Et bah non. Le seul truc que ça change c’est que maintenant aller d’un point A à un point B pète les couilles. Certains vous diront « ho mais c’est pas grave, il peut arriver tellement de trucs pendant ce voyage qu’on trouvera encore et toujours de quoi s’éclater ! » Mais non, même pas ! Tout est tellement la même chose ! Le seul truc qui peut arriver pendant ce voyage, c’est croiser une base militaire, et décider d’aller la faire péter. Ce qui se fait toujours de la même manière. Et le jeu nous vend une prétendue liberté qui n’existe pas puisque saboter se fait toujours à coup d’explosifs, toujours les mêmes, il y’en a pas 300 différents. Et le pire, c’est que le jeu pourrait assumer ça à fond mais non, il est également étrangement radin d’un point de vue munitions ! On se trouve toujours très vite à cours d’explosifs, à cours de munitions, obligé d’aller en chercher ailleurs ou bien de se les faire commander via un marchand qui te pompe ton fric comme un acteur porno gay pompe autre chose. On se retrouve toujours vite à cours de thunes et de munitions, ce qui est contradictoire avec l’interêt proclamé du jeu ! A quoi bon nous dire de tout faire péter quand on nous limite à mort ?

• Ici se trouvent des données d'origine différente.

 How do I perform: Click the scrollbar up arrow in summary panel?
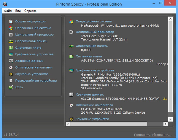(x=170, y=19)
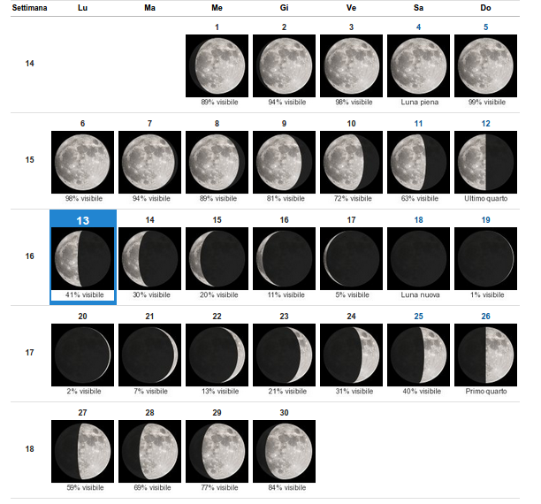
Task: Click the full moon image on day 4
Action: [418, 66]
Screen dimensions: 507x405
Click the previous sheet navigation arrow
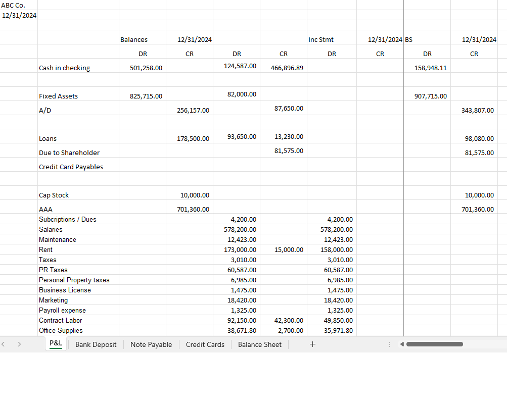coord(4,344)
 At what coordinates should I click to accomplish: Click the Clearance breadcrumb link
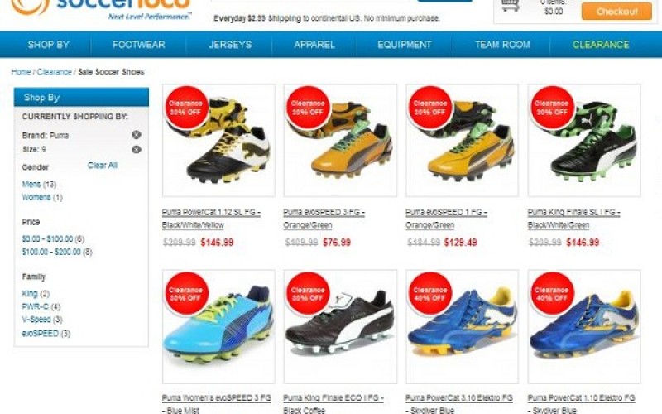(54, 72)
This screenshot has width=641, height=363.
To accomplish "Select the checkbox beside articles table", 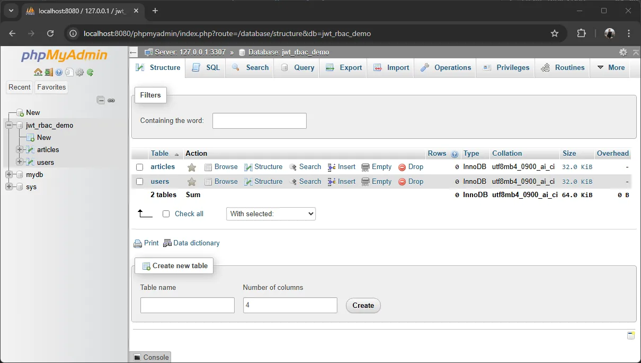I will (140, 167).
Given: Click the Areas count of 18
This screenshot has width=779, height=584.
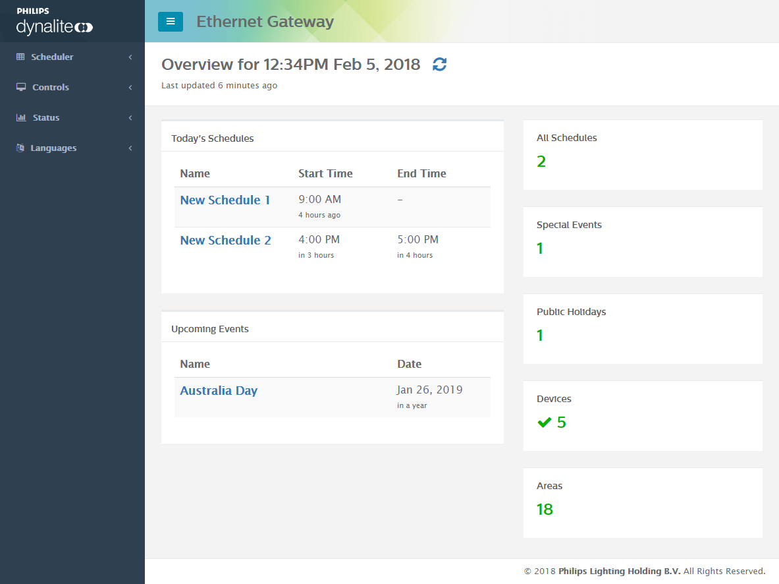Looking at the screenshot, I should click(545, 509).
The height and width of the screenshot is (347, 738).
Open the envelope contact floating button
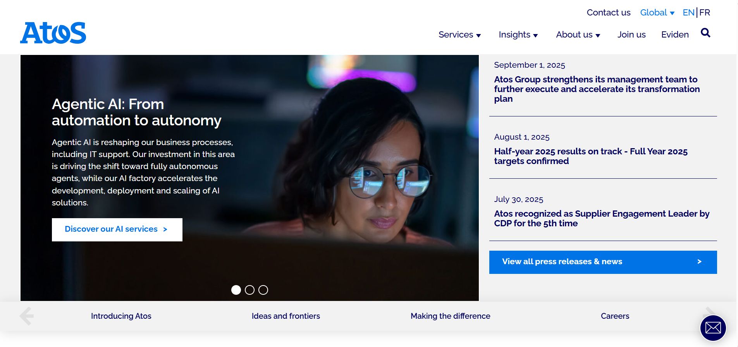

Just Cause 2 est pénible et en plus son scénario est une immense blague qui cache sa beauferie derrière un pseudo second degré qui ne fait rire personne. Il cache son vide d’interêt derrière une batterie de « quêtes annexes » (comprendre « trucs dilapidés sur la carte qui sont soit des objets à récupérer soit des objets à faire exploser ») répétitives et disseminées dans la carte par un générateur aléatoire. Rien n’y a de sens, rien n’est intéressant. Ce jeu a prostitué l’openworld derrière des chiffres mirobolants mais loupe son objectif principal dans le sens que rien n’est fun, et tout ce qui peut l’être ne l’est jamais plus d’une fois. Oh oui on peut utiliser son grappin pour choper des hélicos. C’est génial une fois, après la QTE systématique nous pète les couilles.

Bref Just Cause 2 est une infâme merde torchée à la va vite par des mecs qui veulent compenser. Et je crache sur ce jeu et tout ce qu’il représente. Et dites vous que je suis un type habituellement ouvert et tolérant mais là, non, ce jeu m’a poussé dans mes retranchements avec ses bugs, avec son sentiment de me prendre pour un con, ses missions pissées parce qu’il fallait en mettre et plus si affinités. Une merde.